Pedal steel guitarists are practitioners of an arcane discipline, on par with the medieval harp or the ondes martenot. Possibly for this reason, steel players draw the wagons in a circle at social gatherings. Stand near two or three or more of them at a Fourth of July picnic and, if you are listening as the guitarists’ compare notes and complain about pedal flexibility or string gauges or the heft and finish of the large piece of smooth metal they use to barre chords and bend notes, you will lapse into a drowsy, dopey state that caffeine can't touch. The English saloon singer and art historian George Melly once generalized trombonists as the most neurotic of musicians, perpetually worried that their slide might be dented or bent. Melly obviously never met anyone who played pedal steel.
What the pedal steel fraternity made of Demola Adepoju, when King Sunny Adé and his African Beats first toured the U.S. circa ‘82, remains the stuff of conjecture. Demola was not your standard issue Nashville session guy, this much was certain. He was black. He played barefoot. He didn’t use a volume pedal, though he did use lots of signal processing. Sitting at the side of the stage, nodding his head in a near-somnolent state, he’d occasionally tear off reverb-drenched solos whose individual notes sounded like so many comets passing near Earth’s orbit. Demola was the type of pedal steel player (the late O.J. "Red" Rhodes, featured on Michael Nesmith's solo lp's, being another) capable of transforming a C&W cliché into a rural synthesizer.
Olufe-Mi is the only solo lp by Demola Adepoju of which I’m aware; this is the only copy I’ve ever encountered. Its four tracks could be thought of as Nigerian juju in chamber format (well, except for “Igba Aiye,” which sounds like a reggae cover of a Mac Davis song), with a very few players simulating the impact of Adé’s much larger band. That band had dissolved by the time of Olufe-Mi’s release in '85. Class act that he was, Adepoju still thanked King Sunny in the liners for the latter’s ‘Golden Advices.’ He also thanked Roger “One Take” Steffens, founding editor of The Beat, perennial M.C. of Los Angeles-area reggae shows and prime mover on the Bob Marley postmortem lecture circuit.
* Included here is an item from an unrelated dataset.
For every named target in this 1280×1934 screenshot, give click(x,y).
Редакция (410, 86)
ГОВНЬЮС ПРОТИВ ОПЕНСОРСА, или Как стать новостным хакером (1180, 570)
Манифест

In the '80s, Demola Adepoju toured & recorded with the African Beats, played on Paul Simon’s Graceland album and was accorded a sidebar article in Guitar Player magazine. He lived and performed in the D.C. area for a while, post-Adé, before being turfed out of the U.S. on visa grounds. I have no idea of his activities during the past fifteen years. I hope that he’s doing well, as he deserves that much, if only for having made this most impressive album.
TECHNICAL NOTE: Ordinarily, I attempt to excise the scars of overplayed vinyl manually, drawing out the clicks and some of the distortion inherent in elderly microgroove recordings with the help of the pencil tool in Pro Tools editing software. Our last posting, Private Line, required several evenings’ worth of eye-crossing attention and the whole thing began to feel less like a labor of love and more like a morning paper route in winter. Then I scrutinized the sole copy available of Olufe-Mi, which had obviously been played with a darning needle for many years prior to finding sanctuary in an audiophile’s archive. For a day, I inhabited despair. A close friend, who has saved my sanity on more than one occasion, suggested the Restoration plug-in bundle offered by Waves. This suite of TDM plug-ins allows very nearly complete removal of the scar tissue common to decrepit vinyl. Olufe-Mi was my trial run with these tools and I’m pleased to report that they work without eliminating music, when used in moderation. Like that impulsive kid in the NRBQ song who discovers caution at the last moment, I will live to climb again.
I'll probably do a line of No Condition Is Permanent t-shirts, too, should demand warrant same. Yes, I'm hinting here, people.
OLUFE-MI
(vinyl coutesy of Dan Meinwald, E.A.R., USA)
Comments
King Sunny Adé is my great musical hero since the Island 'Juju Music'-record. I've collecting his European and Nigerian records since then. 'Bobby' is one of the most powerful records he made. Like 'Ja Funmi' this record is mid tempo, but with such a glorious drive. Fantastic. Other juju-musicians with great potential: Segun Adewale (I like his 'Adewale Play For Me' record on Stern's very much), Dele Abiodun and of course Ebenezer Obey. It's a pity that it's hard to get any jujurecords (except Sunny Adé) in Europa easily.
Count Reeshard, your weblog is so great, I can't hardly wait the next entry. With great R.E.S.P.E.C.T. - BoengLoekB, The Netherlands
COUNT REESHARD
http://permanentcondition.blogspot.com/
You mentioned the LP is hard to find.
Do you have a full picture of the album cover you can share?